Step 2: Choose a Good Triangle Shape
Not all triangles are equally well-conditioned. Avoid:
- Very acute triangles (one angle less than 15°) — a small angle measurement error causes huge position errors.
- Very obtuse triangles (one angle over 150°) — same problem from the other direction.
Best practice: keep all three angles between 30° and 120°. Equilateral triangles (all 60°) are ideal. If you cannot choose your target, at least avoid the degenerate cases.
The "Well-Conditioned Triangle" Rule
For every 1° of angle error, a well-conditioned triangle (all angles near 60°) propagates about 1% position error. A poorly-conditioned triangle (one angle near 5°) propagates 10× more error from the same angular uncertainty.
Step 3: Observe the Angles
From each end of the baseline (Points A and B), measure the angle to the target (Point C) using a goniometer or transit. Record multiple readings and average them.
Also check: angle at A + angle at B + angle at C should equal 180°. Any discrepancy (called the “angular closure error”) tells you the combined measurement error. If the error is less than 2× your instrument accuracy, distribute it equally and proceed.
Step 4: Calculate the Distances
Apply the law of sines as shown above. If you need coordinates rather than just distances, set up a coordinate system:
- Define the A-to-B direction as your X axis. B is at (baseline length, 0).
- From angle A and the calculated side AC, compute:
- X of C = AC × cos(angle A)
- Y of C = AC × sin(angle A)
- Check with the B-side calculation — the two should agree within your error tolerance.
Error Propagation and Checks
Forward Intersection Check
Calculate the position of C from both A and B independently. The two results should agree within a circle whose radius equals your expected position uncertainty. If they disagree by more than 3–4× your instrument accuracy, re-observe.
The Redundancy Principle
Whenever possible, observe more angles than strictly necessary. Three angles in a triangle should sum to 180° — if they don’t, you have a check on your work. Later, when building a full triangulation network, every point will be visible from multiple stations, giving multiple checks. Each such check catches blunders before they propagate into the network.

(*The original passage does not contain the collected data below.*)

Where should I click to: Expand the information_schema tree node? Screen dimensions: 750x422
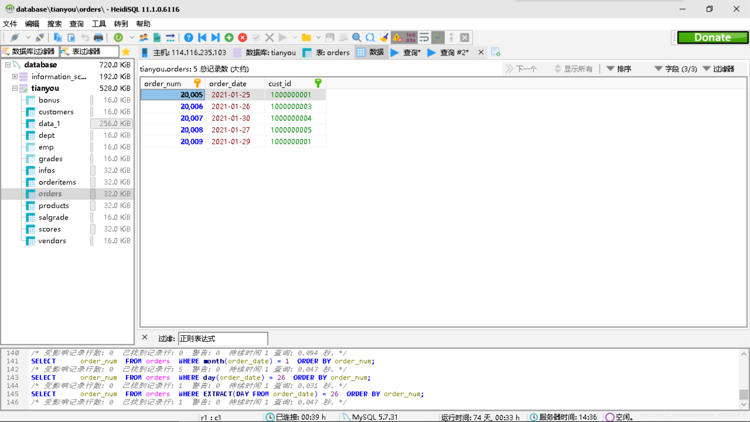[x=15, y=77]
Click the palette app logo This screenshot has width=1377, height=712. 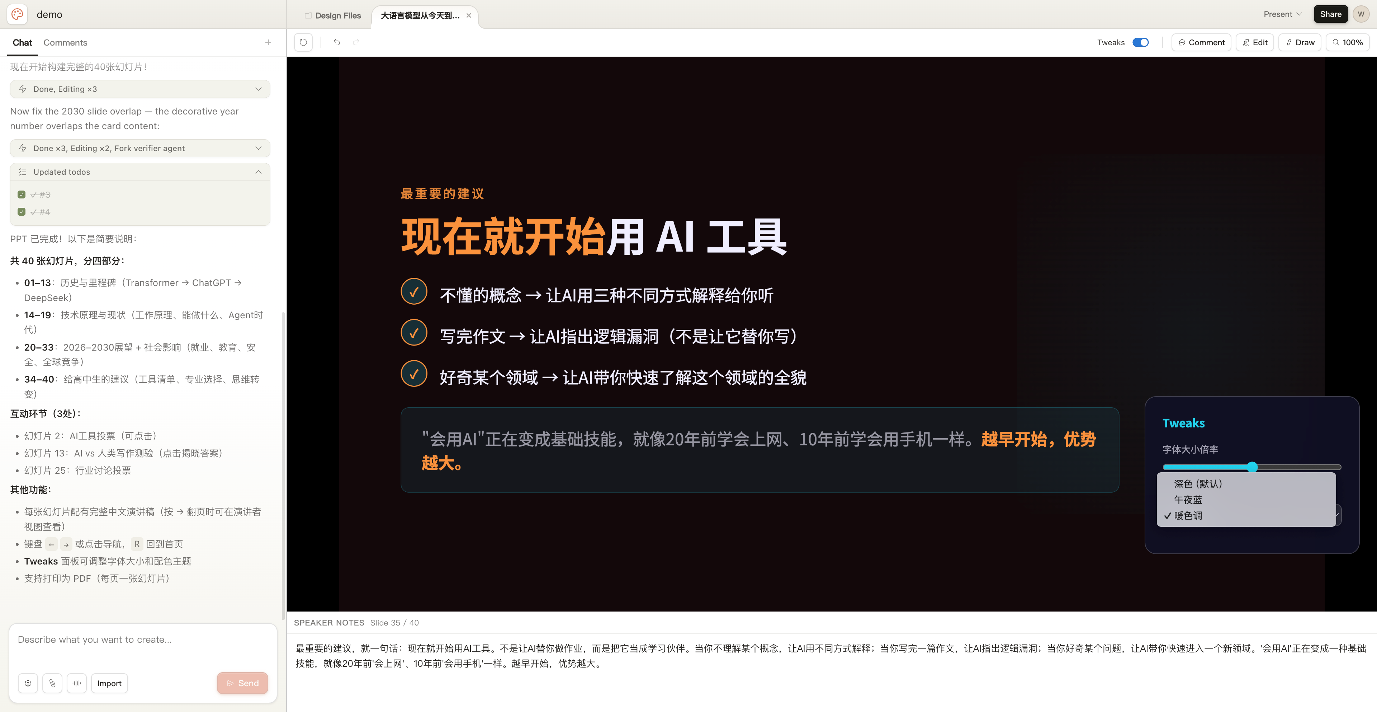[17, 14]
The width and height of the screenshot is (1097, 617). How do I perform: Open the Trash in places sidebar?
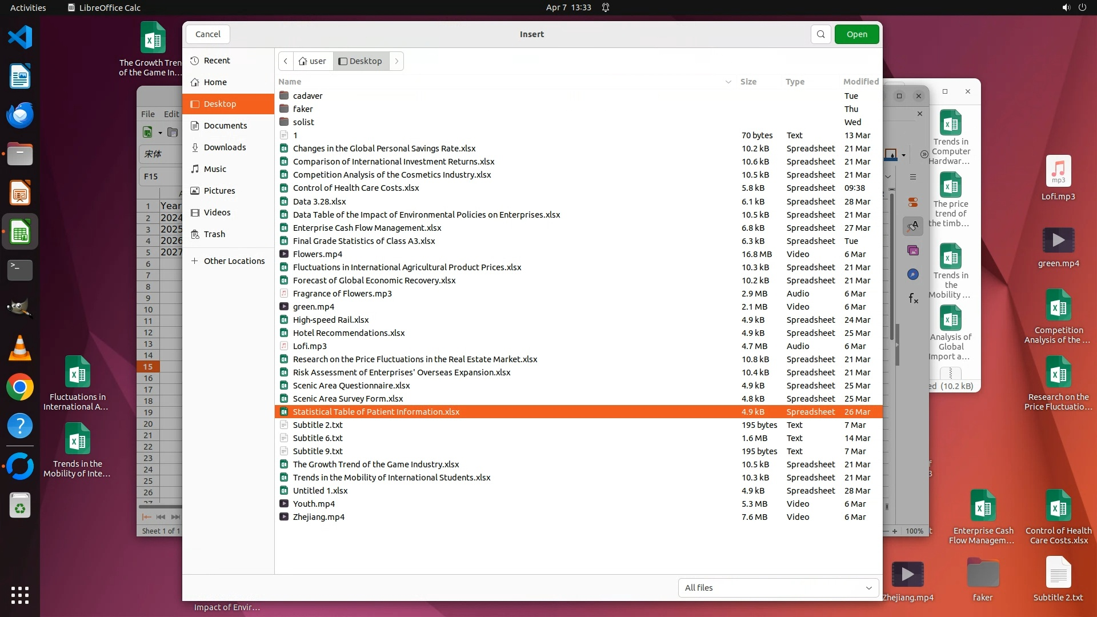pyautogui.click(x=214, y=234)
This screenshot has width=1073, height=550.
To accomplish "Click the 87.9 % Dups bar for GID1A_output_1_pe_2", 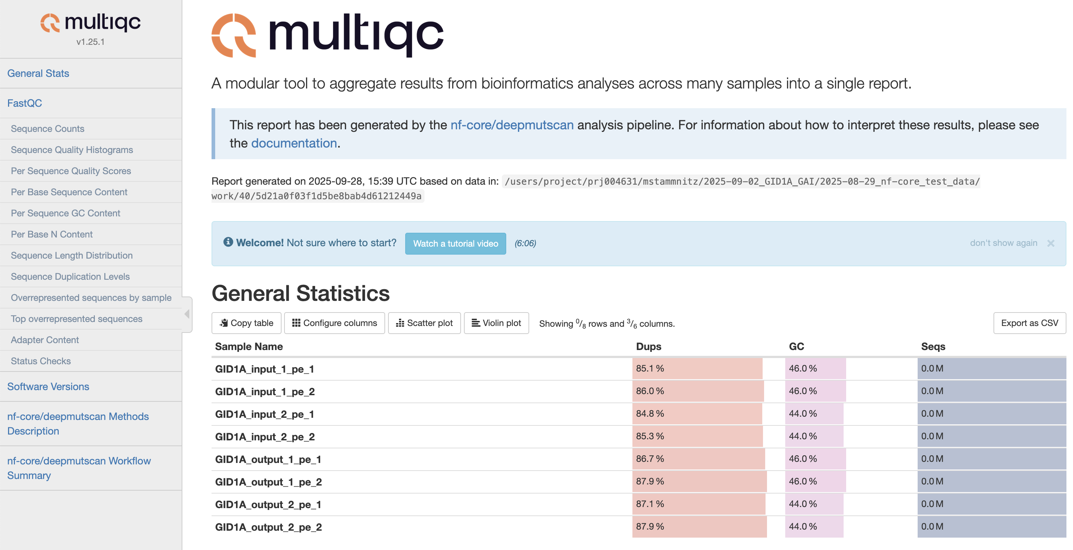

Sources of Error to Minimize
| Error source | Mitigation |
|---|---|
| Poorly measured baseline | Measure twice, use a taut chain on flat ground |
| Sighting the wrong point on the target | Use a plumb-bob-hung string as the target, not a wide pole |
| Instrument not level | Re-check bubble before every reading |
| Parallax in sighting vane | Keep eye at consistent distance from peep hole |
| Angular reading interpolation | Use a magnifier on the graduated scale |
Applications in Field Practice
Locating a Point Across an Obstacle
Set up a baseline on your side of the river/gorge/swamp. Observe the angle to the target from each end. Calculate the distance across the obstacle without needing to cross it.
Setting Out a Line at a Known Bearing
From a known station, calculate where a line at a given angle will intersect a known boundary. Stake the intersection by moving along the sightline at the calculated distance.
Determining Your Own Position (Resection)
The reverse of triangulation: observe angles to three known points. From the two angles, calculate your position. This is covered in the Triangulation Network article, but the triangle principle is the foundation.
The triangle principle is not advanced mathematics — it is simple geometry made powerful by systematic application. Once understood, it transforms how you see any landscape: every hill becomes a potential reference point, every clear sightline a potential baseline.